* begin ROWS *
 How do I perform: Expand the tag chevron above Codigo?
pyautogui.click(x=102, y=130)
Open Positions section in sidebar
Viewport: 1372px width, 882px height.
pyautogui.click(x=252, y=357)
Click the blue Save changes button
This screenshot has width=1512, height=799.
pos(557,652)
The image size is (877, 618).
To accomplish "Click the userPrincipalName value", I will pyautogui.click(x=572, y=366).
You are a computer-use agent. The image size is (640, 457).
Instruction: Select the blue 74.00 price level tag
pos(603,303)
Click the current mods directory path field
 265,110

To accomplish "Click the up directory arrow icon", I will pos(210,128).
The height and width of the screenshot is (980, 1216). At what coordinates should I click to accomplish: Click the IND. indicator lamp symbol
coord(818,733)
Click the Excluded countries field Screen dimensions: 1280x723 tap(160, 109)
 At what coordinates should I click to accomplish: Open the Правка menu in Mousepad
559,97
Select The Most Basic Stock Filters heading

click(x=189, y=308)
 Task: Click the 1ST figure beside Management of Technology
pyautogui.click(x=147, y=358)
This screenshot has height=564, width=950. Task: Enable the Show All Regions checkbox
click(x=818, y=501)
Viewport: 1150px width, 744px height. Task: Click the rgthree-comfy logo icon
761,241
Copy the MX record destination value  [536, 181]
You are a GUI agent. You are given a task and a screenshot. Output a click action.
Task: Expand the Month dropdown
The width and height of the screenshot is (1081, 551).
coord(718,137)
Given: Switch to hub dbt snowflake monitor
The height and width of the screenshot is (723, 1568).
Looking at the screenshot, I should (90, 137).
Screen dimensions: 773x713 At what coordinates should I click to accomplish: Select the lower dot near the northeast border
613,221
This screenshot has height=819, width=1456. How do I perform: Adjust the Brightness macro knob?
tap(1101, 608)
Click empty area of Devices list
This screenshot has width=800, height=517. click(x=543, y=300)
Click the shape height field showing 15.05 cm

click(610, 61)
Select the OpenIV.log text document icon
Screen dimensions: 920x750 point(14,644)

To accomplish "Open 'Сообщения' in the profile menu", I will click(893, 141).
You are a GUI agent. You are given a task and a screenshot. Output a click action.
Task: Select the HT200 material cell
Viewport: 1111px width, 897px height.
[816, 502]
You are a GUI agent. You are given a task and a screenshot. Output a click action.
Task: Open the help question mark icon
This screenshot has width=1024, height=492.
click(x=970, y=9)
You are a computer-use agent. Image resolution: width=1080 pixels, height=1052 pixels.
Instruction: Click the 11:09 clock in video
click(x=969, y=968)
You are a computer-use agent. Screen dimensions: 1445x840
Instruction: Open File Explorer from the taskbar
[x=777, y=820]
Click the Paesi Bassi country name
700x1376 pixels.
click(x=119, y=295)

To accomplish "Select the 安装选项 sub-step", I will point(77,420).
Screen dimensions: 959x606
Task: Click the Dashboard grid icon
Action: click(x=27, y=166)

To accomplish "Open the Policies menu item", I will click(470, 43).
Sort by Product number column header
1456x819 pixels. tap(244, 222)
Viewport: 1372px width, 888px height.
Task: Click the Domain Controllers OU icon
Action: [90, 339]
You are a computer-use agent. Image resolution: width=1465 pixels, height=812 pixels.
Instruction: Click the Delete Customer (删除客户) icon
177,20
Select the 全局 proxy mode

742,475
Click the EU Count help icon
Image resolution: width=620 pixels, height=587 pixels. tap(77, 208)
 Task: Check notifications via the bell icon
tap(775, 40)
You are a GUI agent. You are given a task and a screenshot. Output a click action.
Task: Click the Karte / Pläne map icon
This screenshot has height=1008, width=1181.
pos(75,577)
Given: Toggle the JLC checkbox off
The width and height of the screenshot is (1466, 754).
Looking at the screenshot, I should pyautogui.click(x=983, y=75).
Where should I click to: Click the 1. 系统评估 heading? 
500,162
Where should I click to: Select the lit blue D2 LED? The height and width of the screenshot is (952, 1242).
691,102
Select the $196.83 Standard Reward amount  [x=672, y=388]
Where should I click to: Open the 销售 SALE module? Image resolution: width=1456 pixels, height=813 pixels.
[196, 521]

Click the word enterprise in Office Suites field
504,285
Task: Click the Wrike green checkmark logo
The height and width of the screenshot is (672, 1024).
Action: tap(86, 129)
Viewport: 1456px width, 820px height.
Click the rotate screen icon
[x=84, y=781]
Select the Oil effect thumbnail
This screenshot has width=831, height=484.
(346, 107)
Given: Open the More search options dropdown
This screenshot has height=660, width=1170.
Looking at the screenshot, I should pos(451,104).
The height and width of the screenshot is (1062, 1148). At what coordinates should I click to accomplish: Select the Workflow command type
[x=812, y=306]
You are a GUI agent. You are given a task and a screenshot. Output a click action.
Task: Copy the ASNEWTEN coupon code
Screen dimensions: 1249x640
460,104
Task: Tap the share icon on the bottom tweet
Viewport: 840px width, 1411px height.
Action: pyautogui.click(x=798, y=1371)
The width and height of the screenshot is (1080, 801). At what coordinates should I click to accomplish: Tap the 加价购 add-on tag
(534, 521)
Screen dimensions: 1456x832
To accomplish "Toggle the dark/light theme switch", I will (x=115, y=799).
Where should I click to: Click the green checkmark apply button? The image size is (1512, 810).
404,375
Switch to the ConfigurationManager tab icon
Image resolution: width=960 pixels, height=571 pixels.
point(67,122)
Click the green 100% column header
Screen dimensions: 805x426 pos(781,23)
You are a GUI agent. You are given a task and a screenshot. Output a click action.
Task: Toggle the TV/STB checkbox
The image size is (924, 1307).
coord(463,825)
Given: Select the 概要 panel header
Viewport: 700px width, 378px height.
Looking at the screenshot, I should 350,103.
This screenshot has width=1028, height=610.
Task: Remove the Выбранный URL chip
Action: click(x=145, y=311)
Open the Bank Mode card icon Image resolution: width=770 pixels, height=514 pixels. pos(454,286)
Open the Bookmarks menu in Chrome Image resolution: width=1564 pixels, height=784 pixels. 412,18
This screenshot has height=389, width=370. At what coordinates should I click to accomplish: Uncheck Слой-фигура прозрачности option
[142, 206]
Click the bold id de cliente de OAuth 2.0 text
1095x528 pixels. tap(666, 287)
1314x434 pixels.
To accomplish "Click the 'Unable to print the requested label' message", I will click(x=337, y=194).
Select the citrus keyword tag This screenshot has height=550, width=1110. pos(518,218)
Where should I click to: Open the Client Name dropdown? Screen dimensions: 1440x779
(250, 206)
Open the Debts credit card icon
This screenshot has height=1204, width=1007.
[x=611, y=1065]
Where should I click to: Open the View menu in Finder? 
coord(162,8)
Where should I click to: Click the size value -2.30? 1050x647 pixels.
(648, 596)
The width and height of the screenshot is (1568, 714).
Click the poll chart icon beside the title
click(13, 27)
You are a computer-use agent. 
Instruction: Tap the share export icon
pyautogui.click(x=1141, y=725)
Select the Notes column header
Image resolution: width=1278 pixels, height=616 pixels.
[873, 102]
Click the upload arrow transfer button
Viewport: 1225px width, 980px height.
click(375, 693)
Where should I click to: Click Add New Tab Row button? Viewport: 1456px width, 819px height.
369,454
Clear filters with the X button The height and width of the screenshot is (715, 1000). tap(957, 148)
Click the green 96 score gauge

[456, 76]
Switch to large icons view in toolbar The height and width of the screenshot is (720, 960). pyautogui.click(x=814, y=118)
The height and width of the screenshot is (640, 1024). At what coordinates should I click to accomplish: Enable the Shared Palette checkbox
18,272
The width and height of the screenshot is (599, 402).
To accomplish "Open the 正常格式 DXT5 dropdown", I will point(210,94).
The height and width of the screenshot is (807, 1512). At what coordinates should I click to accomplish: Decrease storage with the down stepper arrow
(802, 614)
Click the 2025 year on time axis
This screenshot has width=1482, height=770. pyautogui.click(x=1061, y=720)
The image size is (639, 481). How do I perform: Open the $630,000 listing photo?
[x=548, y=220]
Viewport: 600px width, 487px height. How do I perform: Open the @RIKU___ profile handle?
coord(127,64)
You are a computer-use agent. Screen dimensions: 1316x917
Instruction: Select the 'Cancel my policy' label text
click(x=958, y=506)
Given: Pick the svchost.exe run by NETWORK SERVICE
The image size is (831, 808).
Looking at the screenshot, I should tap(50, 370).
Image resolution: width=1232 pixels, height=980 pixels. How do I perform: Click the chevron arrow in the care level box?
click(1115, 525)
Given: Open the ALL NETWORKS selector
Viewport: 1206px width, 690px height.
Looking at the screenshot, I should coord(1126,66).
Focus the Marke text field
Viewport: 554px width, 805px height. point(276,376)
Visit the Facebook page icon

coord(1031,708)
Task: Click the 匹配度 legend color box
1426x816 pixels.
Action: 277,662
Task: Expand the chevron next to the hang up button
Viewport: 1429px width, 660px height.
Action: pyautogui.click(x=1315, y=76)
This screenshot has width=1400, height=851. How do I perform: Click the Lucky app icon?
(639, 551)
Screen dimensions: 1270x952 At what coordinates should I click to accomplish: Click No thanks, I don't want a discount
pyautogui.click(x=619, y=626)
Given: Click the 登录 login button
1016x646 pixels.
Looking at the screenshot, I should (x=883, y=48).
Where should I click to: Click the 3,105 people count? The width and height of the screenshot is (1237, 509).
* end ROWS *
## GIVEN PROBLEM
Update the items starting at the line that contains "Click the EU Count help icon" and ending at the line that contains "tap(775, 40)", putting "info icon" wherever "help icon" appears. Leave everything else in those lines unchanged.

## WRITTEN REPLY
Click the EU Count info icon
Image resolution: width=620 pixels, height=587 pixels. tap(77, 208)
 Task: Check notifications via the bell icon
tap(775, 40)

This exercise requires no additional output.